Tuesday, January 11, 2011

Surprise: It isn't about you

When you first set foot on the trail, hesitant in the same way a bicyclist is hesitant when riding on a narrow, crowded street, you wished to show off your understanding if not your mastery of the techniques you believed were the conventional techniques used to demonstrate an understanding of what went into a story and what did not.

Like that same metaphorical bicyclist from the previous paragraph, you felt you had enough of a sense of balance to try a few tricks, equivalents of not holding the handlebars, perhaps even the literary equivalent of rolling through stop signs, even popping a wheelie.  Now that you look back on your younger self, you realize much of it was about you and your wish to show off rather than experience the thrill of the ride.  You were more interested in acquisition of, then demonstrating the acquisition of technique rather than withdrawing your callow ass from the scene as you allow the characters to take over, leading you but also the readers to a destination they might find entertaining or shocking or funny or some manner of revelatory.

Your public persona probably doesn't know as much about the work at hand as you like to think it does or, to take it a plateau or two upward, you probably don't know as much about writing as you have presumed to know in your published work about writing and literature.  You've reached a place where it isn't so much about what your public persona knows or doesn't know as it is about how well your private persona is keeping up with your public persons.

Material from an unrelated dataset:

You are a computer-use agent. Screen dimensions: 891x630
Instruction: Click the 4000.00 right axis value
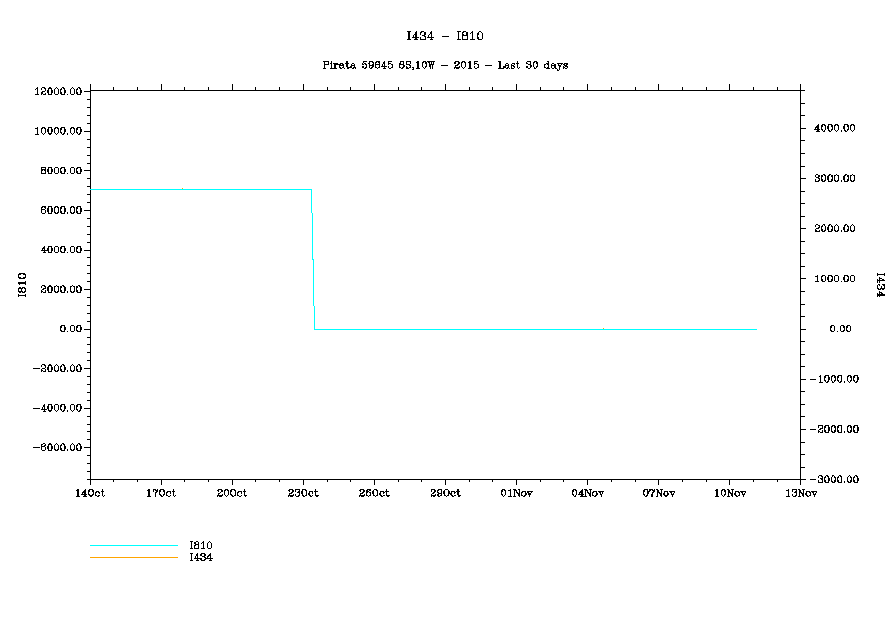click(x=835, y=129)
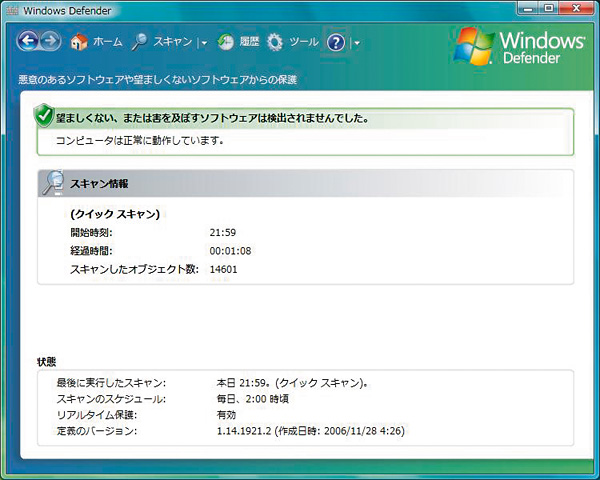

To come to the point,it is not at all about you, public or private; it is about them,the characters and concepts you bring forth, and the freedom you are willing to give them.  You have written and lectured endlessly about the obsessive and compulsive natures of the writing persona; you have paid only modest lip service to the control-freak nature of most writers, yourself included.

The beginning writer treats sincere editorial suggestion as an affront, a direct personal attack:  You never liked my work.  The accomplished writer welcomes editorial vision and suggestion.  Even if the suggestion is not taken, the fact of it being given at a particular point sends the clear message that a trained eye has found a soft spot, a place where less is needed so that the truth stands out in bold relief.
The emerging writer treats editorial commentary as though it were a thesis committee,challenging the methodology, sources, and intellectual arc of the thesis.  Small wonder many beginning writers are able to convince themselves that there is an ongoing conspiracy against them that will be kept in force until there is, by some magical transmutation of base elements into gold, a radical combustion.  As you read between the lines, which is to say the personal letters, of a number of prominent authors, you will find them carping away at critics,publishers, and literary agents, even to the point at times of taking on readers for having had the gall to dislike a particular work.

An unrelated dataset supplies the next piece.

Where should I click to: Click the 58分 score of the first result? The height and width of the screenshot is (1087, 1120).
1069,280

Confident writers--confident artists of any stripe--are rare.  Anxious artists are continuously comparing themselves to writers whose success mystifies, even baffles them, directing their frustrations--wrongly, you argue--against the public, reverting to thinking it is about them again and damn the public's stupidity for not seeing who the true artist is.

The confident writer trusts the characters, says in so many words and in so many refreshing ways, It isn't about me; it's all about them.